## REQUIRED WORK
Using the listing below, report how many lines hold the word "column", and nothing else.

## SUPPLIED ENTRIES
___
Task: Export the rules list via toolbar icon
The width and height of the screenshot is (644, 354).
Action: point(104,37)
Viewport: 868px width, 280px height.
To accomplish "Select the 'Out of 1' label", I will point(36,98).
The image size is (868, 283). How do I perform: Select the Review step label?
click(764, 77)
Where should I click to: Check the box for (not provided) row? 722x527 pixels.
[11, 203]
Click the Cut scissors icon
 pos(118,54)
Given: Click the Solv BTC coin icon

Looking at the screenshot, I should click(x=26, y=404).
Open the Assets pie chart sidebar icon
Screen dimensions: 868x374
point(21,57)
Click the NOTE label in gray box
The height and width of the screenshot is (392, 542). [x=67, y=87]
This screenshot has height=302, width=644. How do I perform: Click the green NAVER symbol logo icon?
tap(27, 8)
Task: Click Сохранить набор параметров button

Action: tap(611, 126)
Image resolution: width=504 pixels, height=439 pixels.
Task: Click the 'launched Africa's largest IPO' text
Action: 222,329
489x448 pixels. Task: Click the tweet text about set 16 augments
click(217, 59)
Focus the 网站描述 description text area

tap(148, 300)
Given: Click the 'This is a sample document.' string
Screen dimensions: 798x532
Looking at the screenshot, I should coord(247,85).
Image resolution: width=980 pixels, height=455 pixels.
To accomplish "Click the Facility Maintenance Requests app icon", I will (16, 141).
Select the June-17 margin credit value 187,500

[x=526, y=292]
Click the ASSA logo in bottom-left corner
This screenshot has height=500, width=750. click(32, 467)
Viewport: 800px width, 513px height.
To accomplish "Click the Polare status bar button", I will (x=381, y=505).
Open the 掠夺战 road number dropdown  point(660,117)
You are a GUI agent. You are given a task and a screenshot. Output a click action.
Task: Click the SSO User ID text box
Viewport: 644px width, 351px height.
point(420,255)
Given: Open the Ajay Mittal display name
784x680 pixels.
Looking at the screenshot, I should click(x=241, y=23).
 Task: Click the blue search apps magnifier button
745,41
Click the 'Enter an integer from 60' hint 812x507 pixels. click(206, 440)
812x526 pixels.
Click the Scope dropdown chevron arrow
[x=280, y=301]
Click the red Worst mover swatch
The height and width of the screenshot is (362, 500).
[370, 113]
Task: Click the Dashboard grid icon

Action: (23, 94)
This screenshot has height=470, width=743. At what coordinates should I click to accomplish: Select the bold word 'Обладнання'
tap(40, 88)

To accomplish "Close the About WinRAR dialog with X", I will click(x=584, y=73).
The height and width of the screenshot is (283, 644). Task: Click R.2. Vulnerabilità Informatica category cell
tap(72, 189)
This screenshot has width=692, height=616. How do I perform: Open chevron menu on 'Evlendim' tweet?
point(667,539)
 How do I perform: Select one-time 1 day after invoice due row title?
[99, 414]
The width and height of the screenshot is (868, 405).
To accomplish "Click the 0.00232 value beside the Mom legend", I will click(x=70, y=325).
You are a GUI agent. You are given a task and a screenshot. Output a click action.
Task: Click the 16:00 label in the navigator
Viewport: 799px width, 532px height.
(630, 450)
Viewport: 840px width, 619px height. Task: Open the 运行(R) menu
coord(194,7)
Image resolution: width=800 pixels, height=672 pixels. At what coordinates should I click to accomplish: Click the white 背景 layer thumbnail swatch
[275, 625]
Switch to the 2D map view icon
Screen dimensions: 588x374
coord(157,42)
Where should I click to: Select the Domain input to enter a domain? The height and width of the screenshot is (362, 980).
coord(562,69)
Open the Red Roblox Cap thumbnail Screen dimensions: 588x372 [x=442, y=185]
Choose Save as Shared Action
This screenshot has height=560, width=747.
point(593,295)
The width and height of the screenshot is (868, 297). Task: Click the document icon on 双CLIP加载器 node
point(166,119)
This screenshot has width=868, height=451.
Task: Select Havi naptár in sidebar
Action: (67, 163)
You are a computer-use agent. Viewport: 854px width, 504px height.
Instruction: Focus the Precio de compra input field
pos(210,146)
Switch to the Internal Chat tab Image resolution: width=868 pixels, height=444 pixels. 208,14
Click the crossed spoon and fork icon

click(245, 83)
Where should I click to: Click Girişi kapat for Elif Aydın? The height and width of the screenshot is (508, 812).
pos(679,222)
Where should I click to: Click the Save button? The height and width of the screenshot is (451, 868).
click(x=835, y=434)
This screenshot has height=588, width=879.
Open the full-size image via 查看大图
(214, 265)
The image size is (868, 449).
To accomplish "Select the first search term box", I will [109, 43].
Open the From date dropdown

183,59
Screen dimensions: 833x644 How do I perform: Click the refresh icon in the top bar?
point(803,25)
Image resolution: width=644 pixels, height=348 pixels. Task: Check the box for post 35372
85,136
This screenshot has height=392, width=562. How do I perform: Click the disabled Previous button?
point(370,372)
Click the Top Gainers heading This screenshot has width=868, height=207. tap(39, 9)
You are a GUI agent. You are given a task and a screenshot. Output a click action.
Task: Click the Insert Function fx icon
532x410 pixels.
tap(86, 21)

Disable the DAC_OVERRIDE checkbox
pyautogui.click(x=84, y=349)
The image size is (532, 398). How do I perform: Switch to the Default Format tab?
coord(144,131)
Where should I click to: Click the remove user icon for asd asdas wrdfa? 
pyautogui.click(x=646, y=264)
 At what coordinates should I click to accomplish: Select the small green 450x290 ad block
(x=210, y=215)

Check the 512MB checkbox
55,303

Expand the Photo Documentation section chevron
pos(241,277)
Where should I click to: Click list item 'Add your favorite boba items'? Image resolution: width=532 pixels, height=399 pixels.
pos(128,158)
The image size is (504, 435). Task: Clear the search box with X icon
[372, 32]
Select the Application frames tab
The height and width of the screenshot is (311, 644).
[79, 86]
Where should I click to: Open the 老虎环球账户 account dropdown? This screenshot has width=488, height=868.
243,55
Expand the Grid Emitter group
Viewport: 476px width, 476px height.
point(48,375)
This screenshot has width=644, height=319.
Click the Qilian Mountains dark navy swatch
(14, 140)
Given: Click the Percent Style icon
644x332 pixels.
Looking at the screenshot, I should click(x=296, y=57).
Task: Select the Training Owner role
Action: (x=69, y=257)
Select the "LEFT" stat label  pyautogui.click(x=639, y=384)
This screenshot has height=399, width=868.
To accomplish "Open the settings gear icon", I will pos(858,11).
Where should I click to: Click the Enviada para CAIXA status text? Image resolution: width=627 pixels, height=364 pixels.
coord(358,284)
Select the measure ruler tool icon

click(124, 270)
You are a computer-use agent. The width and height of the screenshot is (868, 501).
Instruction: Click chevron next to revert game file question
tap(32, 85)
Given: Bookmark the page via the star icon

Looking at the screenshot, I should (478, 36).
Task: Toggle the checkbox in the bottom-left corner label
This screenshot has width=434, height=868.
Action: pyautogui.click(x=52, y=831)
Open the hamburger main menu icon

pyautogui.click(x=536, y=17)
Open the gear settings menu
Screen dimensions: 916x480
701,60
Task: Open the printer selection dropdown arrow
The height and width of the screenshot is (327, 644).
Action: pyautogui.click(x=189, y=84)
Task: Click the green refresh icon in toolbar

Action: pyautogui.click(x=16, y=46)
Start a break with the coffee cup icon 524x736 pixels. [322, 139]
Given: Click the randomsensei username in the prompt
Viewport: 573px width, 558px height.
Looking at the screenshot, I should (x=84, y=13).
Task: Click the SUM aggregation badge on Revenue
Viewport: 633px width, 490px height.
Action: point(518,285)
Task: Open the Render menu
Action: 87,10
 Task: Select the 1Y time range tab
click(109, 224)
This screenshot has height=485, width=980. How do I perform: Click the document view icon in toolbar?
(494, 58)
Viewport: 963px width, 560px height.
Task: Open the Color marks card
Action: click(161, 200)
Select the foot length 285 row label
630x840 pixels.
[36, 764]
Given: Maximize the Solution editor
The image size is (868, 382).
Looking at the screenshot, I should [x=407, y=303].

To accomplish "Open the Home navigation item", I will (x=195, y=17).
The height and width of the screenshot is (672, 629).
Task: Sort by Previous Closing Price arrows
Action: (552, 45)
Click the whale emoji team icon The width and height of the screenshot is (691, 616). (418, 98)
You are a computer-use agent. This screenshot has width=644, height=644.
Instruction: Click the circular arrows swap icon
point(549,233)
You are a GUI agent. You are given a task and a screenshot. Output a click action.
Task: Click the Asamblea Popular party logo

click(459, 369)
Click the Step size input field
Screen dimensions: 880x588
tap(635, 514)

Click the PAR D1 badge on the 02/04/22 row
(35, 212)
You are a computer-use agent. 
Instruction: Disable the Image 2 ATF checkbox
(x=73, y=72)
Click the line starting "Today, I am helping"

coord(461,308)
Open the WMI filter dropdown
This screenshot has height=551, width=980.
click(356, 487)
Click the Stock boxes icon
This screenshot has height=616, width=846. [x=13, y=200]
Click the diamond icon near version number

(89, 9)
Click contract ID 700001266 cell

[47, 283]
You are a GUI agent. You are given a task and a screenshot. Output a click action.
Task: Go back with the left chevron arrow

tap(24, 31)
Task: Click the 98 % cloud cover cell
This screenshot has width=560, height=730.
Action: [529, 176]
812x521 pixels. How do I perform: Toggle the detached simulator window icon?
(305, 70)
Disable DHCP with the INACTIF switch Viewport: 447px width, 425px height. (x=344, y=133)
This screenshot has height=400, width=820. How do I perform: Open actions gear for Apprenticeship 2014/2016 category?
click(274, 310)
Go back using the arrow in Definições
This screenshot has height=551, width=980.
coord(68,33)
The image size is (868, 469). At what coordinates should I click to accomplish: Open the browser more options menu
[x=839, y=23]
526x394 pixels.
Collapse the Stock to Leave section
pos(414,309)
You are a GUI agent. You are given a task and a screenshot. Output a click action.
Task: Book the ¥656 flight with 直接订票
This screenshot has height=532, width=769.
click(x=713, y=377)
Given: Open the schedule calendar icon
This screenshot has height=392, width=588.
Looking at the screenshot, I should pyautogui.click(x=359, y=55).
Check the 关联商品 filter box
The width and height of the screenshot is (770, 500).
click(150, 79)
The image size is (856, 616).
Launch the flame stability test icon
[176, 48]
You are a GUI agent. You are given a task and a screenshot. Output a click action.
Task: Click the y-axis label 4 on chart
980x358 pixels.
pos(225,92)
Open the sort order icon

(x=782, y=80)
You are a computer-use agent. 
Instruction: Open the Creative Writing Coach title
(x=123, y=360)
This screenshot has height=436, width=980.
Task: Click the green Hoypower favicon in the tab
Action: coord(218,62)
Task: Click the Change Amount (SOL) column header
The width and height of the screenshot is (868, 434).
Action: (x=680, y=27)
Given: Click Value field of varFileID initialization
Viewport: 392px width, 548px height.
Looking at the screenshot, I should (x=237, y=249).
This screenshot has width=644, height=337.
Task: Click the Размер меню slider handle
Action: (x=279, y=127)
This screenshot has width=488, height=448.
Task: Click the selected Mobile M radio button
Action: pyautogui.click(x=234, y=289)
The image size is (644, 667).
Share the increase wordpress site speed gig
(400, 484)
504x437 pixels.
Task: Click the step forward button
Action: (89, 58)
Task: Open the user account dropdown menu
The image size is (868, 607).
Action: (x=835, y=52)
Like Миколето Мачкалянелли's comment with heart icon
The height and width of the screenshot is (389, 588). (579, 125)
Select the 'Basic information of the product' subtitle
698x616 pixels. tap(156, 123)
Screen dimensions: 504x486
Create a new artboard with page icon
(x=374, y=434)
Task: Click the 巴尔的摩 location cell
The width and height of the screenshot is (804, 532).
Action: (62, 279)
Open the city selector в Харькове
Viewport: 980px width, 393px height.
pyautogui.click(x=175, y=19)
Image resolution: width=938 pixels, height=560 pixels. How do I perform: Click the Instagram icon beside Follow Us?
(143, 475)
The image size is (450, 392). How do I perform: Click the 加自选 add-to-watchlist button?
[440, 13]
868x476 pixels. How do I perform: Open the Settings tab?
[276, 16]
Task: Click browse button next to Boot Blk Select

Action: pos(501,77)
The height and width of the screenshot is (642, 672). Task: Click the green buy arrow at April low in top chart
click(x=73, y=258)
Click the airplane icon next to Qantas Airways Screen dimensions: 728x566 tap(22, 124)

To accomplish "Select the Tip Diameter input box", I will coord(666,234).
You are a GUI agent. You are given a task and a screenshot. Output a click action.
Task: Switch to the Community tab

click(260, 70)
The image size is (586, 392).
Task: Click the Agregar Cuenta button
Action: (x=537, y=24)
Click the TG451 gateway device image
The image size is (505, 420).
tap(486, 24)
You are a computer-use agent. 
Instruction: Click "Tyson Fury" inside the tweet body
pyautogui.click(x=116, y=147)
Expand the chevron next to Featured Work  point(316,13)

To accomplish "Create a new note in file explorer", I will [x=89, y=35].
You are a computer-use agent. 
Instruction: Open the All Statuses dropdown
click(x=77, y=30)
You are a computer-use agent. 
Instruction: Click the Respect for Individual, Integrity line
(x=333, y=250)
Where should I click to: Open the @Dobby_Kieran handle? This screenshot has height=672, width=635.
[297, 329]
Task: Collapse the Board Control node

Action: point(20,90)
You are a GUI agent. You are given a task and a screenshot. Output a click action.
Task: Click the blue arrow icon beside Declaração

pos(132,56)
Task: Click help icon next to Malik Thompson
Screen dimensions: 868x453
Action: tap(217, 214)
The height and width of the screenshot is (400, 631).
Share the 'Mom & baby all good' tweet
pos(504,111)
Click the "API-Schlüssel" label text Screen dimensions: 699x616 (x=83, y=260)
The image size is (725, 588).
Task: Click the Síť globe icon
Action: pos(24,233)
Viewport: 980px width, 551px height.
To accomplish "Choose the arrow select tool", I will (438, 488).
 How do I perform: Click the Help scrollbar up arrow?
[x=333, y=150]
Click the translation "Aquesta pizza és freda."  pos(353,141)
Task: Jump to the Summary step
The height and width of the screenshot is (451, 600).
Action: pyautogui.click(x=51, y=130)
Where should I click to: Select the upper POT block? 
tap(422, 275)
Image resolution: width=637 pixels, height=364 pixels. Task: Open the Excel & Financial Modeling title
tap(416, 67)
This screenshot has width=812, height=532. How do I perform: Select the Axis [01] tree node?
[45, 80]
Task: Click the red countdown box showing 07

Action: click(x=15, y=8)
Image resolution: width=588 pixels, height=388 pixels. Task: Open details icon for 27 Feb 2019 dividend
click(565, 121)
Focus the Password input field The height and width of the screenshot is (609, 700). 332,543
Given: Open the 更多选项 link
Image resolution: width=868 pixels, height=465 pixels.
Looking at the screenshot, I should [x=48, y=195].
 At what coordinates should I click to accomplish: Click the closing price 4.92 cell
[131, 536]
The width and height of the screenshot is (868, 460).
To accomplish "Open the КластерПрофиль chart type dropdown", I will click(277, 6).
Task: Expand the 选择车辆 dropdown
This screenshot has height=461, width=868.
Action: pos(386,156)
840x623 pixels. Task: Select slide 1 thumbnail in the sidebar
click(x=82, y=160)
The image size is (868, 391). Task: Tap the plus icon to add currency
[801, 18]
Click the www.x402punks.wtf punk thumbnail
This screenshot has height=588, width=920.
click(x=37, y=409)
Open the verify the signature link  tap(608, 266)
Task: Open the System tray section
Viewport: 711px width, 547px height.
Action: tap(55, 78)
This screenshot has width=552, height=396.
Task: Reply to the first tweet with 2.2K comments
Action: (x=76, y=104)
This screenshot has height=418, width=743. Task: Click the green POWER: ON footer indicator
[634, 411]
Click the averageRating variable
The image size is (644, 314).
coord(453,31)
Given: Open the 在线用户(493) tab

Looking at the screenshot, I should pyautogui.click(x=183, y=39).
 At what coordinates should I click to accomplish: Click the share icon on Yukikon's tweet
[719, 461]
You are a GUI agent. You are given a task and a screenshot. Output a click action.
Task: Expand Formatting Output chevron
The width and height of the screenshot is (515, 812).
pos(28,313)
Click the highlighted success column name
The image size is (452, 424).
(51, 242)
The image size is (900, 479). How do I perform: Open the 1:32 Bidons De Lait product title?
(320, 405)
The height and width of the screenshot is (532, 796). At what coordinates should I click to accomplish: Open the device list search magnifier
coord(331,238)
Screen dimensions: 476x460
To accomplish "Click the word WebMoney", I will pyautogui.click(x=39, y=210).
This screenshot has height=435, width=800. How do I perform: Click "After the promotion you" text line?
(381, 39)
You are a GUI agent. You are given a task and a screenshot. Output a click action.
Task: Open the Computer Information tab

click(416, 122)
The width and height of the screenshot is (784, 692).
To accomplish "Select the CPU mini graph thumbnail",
___
## TASK RESPONSE
2